A causa di errori nella programmazione che hanno sottovalutato le dimensioni del pensionamento anagrafico, è il ragionamento della Fimmg, «tra i servizi che stanno venendo a mancare, in primis nei piccoli comuni», c’è anche la medicina di famiglia, ossia «la porta di accesso al sistema sanitario nazionale».
È un problema, avverte il comunicato, che «non trova soluzioni realistiche in modelli di sanità pubblica che propongono soluzioni sanitarie a problemi sociali, creano strutture di degenza per anziani anziché promuovere la domiciliarità delle cure e dell’assistenza a casa». Il paradigma delle Case di comunità declinato dal Pnrr, prosegue la Fimmg, «sembra andare nella stessa direzione: aumentare le distanze tra i cittadini e il loro medico di famiglia, concentrando nei grandi centri i pochi medici disponibili e costringendo la popolazione anziana a spostamenti continui per poter gestire le loro cronicità e fragilità, nonostante molti necessitino di un’assistenza capillare che trova soluzioni nella domiciliarità e nelle cure “a chilometro zero”».
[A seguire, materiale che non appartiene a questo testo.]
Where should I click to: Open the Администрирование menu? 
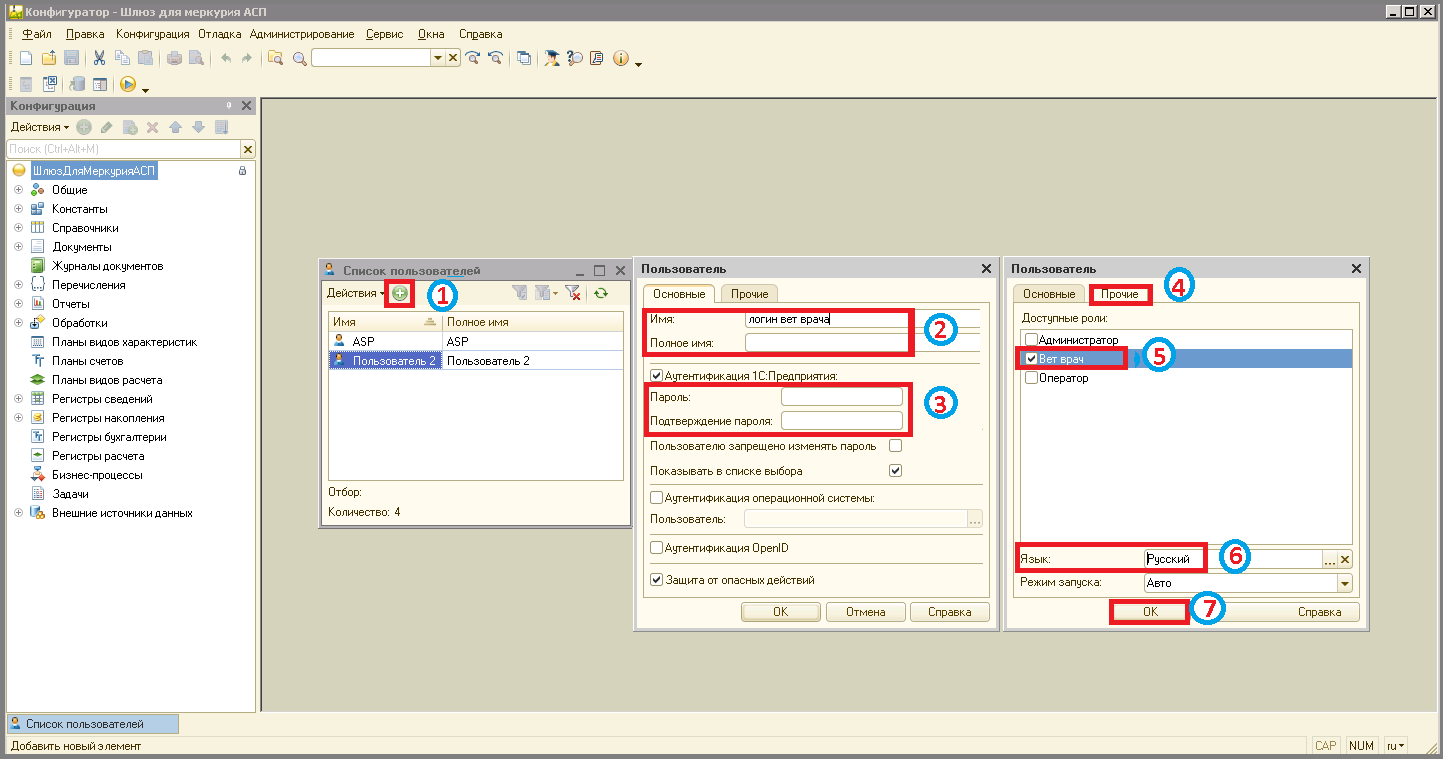tap(302, 34)
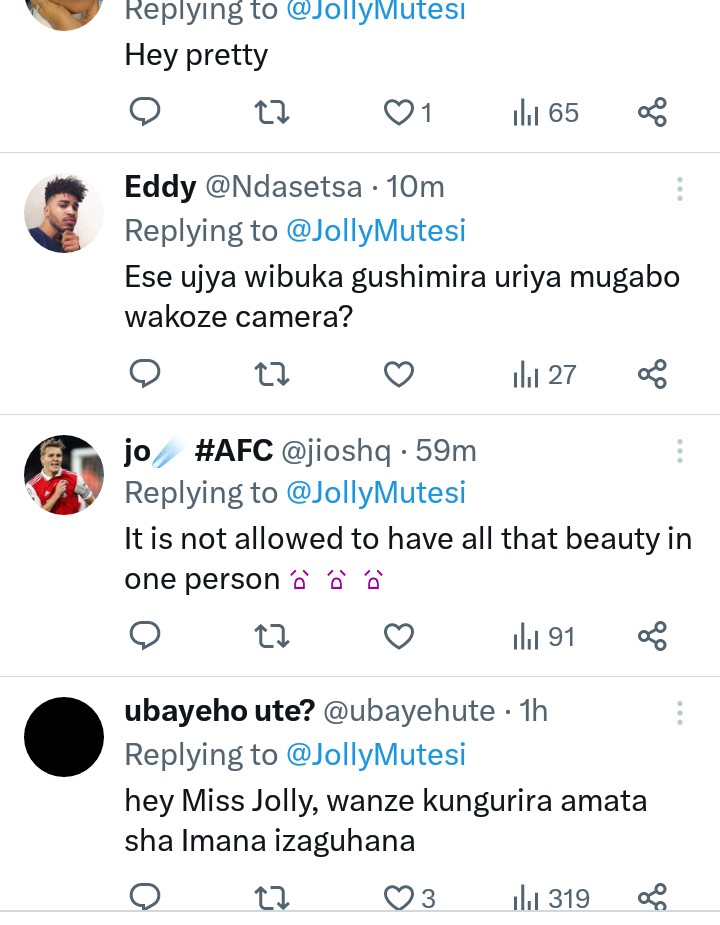Open @JollyMutesi link in ubayeho ute's reply
This screenshot has height=925, width=720.
(x=376, y=755)
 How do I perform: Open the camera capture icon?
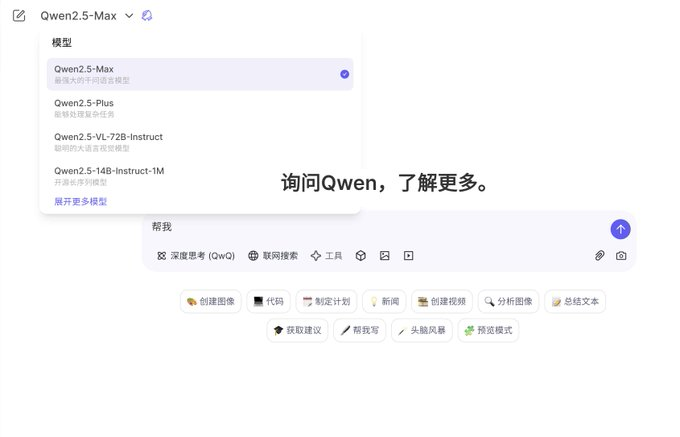coord(621,256)
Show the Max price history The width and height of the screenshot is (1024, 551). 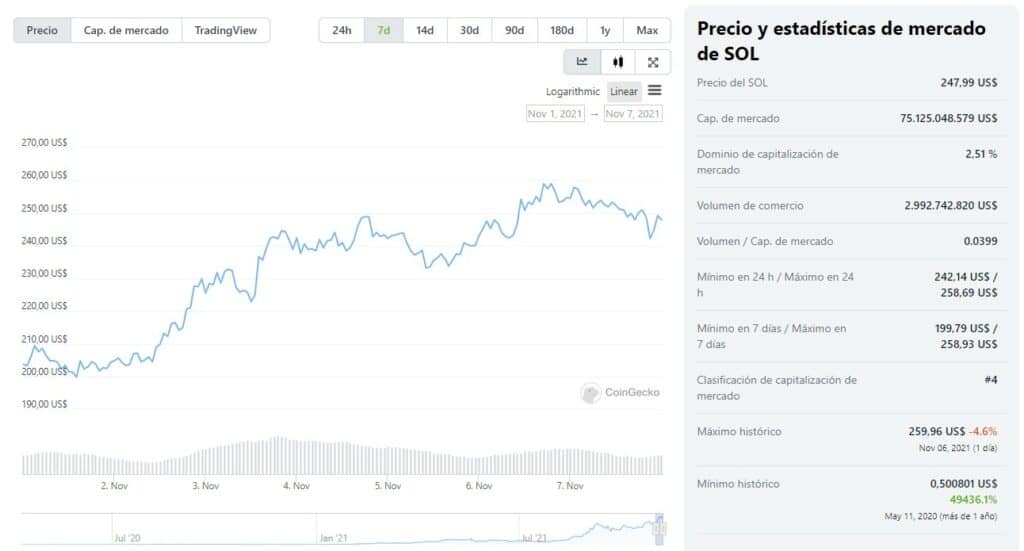[647, 30]
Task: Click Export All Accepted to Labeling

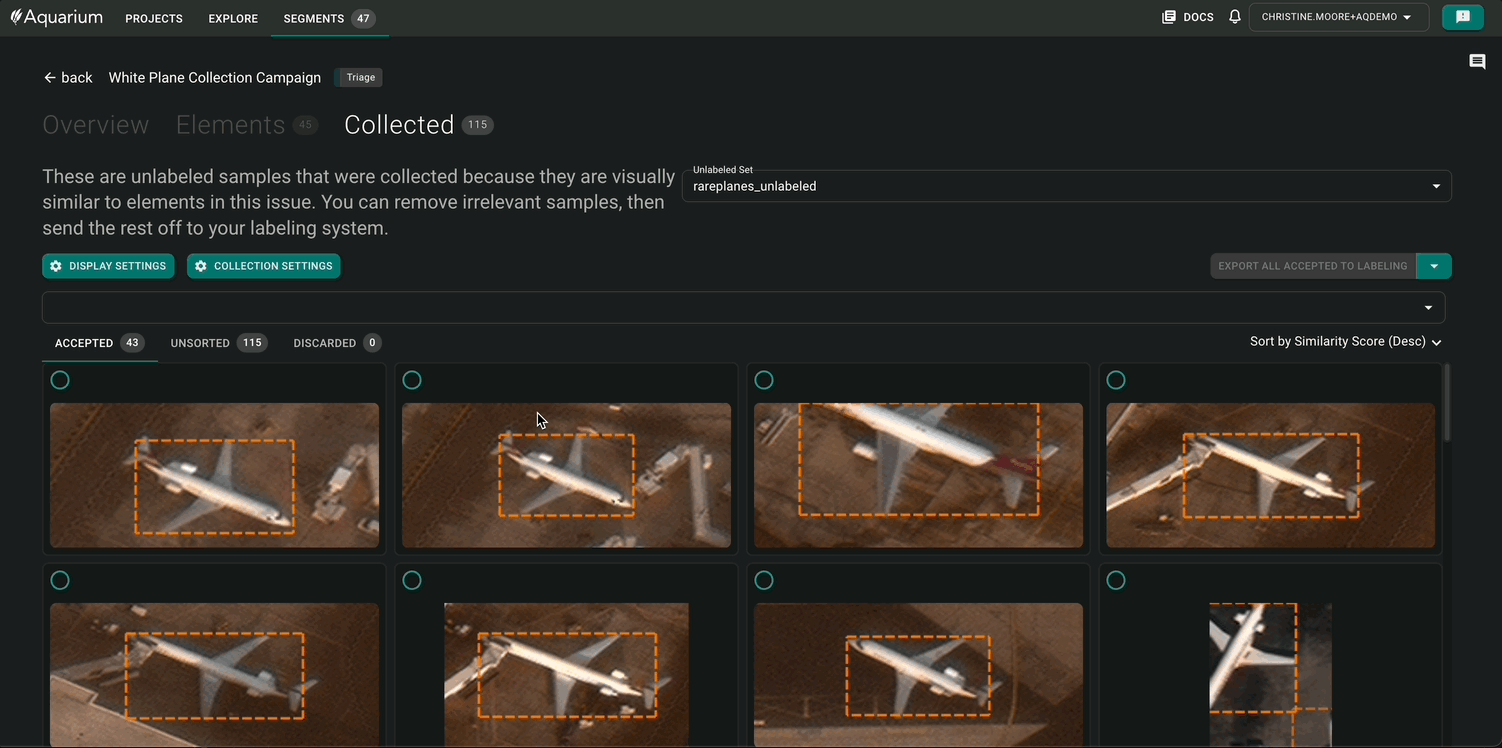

L’auspicio del sindacato, dunque, è che «la medicina generale rimanga per la politica il fondamento dell’assistenza sanitaria da preservare a ogni costo, soprattutto per le sue caratteristiche fondanti di assistenza, prossimità e fiducia e che le azioni intraprese dal governo volgano alla tutela e all’evoluzione del ruolo del medico di famiglia senza stravolgerne le sue peculiarità». Questo non significa che non si debba innovare il sistema, per esempio potenziando la telemedicina. «Ma va fatto non proponendo soluzioni che mal si coniugano con i bisogni della popolazione. Servono soluzioni innovative che escano da logiche ideologiche ma entrino nella logica dell’efficienza e della sostenibilità. In conclusione, rilanciamo il concetto che nei modelli assistenziali per la medicina generale validi per i piccoli comuni si trovano soluzioni anche ai modelli evolutivi urbanistici delle grandi città europee, che si progettano sempre più con il modello dei servizi a 15 minuti a piedi, dove il quartiere diventa comunità di servizi e di assistenza diffusa, liquida, potendo recuperare anche nelle metropoli il contatto umano e diretto, migliore humus per un progetto di cure psico, socio, sanitarie tipico della medicina di famiglia».